Chang! Blog

福岡のハングル検定準2級建築士、そして一児の父の[ちゃん]のブログです

西パスの旅[1-6]富山地鉄市内線■完成間近の環状線を歩く

2009年10月10日 |  □鉄道ジャーニーBlog編
 さて富山駅南口には、北陸本線という「天の川」をはさんで、いつか出会えることを待つ路面電車の「もう一つの片割れ」、富山地方鉄道(地元では、地鉄と略す)の市内電車がある。今度はこちらに乗ってみよう。

 地鉄には数両の新型電車が走っているものも、ほとんどの車両はいわゆる「チンチン電車」のイメージである、旧態然とした電車が活躍。軌道も古びているし、寒い土地なのに電停には風除けはおろか、屋根すらない。
 「駅の北と南で、こんなにも違うものなんですね」
 と、K君も驚いた様子だ。

 しかし地鉄市内線でも、富山駅から西町、南富山駅方面は日中5分間隔で走り、15分間隔のライトレールと比べれば極めて便利な移動手段だ。富山大学方面は10分間隔になるものの、覚えやすい便利なダイヤ。空いている電車が多いにも関わらず、高頻度運転を維持する姿勢も立派だ。

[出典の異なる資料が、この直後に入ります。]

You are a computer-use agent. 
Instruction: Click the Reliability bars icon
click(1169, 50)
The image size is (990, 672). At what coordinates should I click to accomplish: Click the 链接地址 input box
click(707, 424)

 そしてUの字型に結ぶ路線をショートカットするように結ぶ「環状線」の工事が、今年12月の開業を目指して進められている。当面は駅前から環状運転を行い、新幹線開業と共にJR富山駅が高架化された後は、ポートラムとの相互乗り入れを視野に入れている、息の長いプロジェクトの第2弾である。開業後に訪れてみたかった気もするが、路面電車の新線建設工事という、滅多に見られない現場も興味深い。さっそく、富山一の繁華街・西町方面から歩みを進めてみよう。

 西町付近の線路では、ようやく分岐部の工事に取り掛かったところだった。舗装をはがし、舗装の下に眠っていた枕木も掘り返しての作業のようだ。

 右折し平和通りに入れば、軌道の建設作業が急ピッチで進められているところだった。路盤はほぼ完成しているが、線路の敷設や電気関係はまだまだこれからの模様。電停も姿を現してはおらず、12月下旬の開業に間に合うのか? と思わなくもないが、路面電車の工事は一般鉄道と比べて早いのかもしれない。

 大きなデパートが立つ目の前の幹線道路を路面電車が横切る様子は、他都市の路面電車に通じるところがある。線路敷の部分は、既設の道路から一段上がっており、今のところ横断歩道を渡るにも、ヨイショと段を越えなければならない。完成後には道路をかさ上げするのだろうか? 興味深い。

 さらに右折し、富山駅方向にやや戻る感じで大手モールへ。こちらはゆったりとした道幅の割に交通量が少なく、石畳の舗装と相まってトランジットモールのような雰囲気になりそう(実際はマイカーも通るのだが)。背景にはライトアップされた富山城もそびえ、名撮影地となりそうである。

 今度は左折して、お堀端を走ることに。夜景もおしゃれな国際会議場の前を走る電車も、これまた絵になりそうである。そのまま直進すれば、再び市電と出会い、富山駅方向の線路につながるという按配。実際には環状線は単線運転となり、歩いてきたルートとは逆周りに電車が走る予定とのことだ。

 このように歩けるほどの距離とはいえ、中心市街地の主要施設を効率よく巡るルートになっており、よくできた計画だと思う。環状線計画は地元では賛否両論のようで、実際に中心市街地活性化やコンパクトシティ作りに貢献できるのか、フタを空けてみないことには分からない。予想以上の成功を収めているポートラムと同様、全国から注目され後に続くようなモデルケースになってほしいと願いつつ、地鉄市内線に乗り富山駅へと戻った。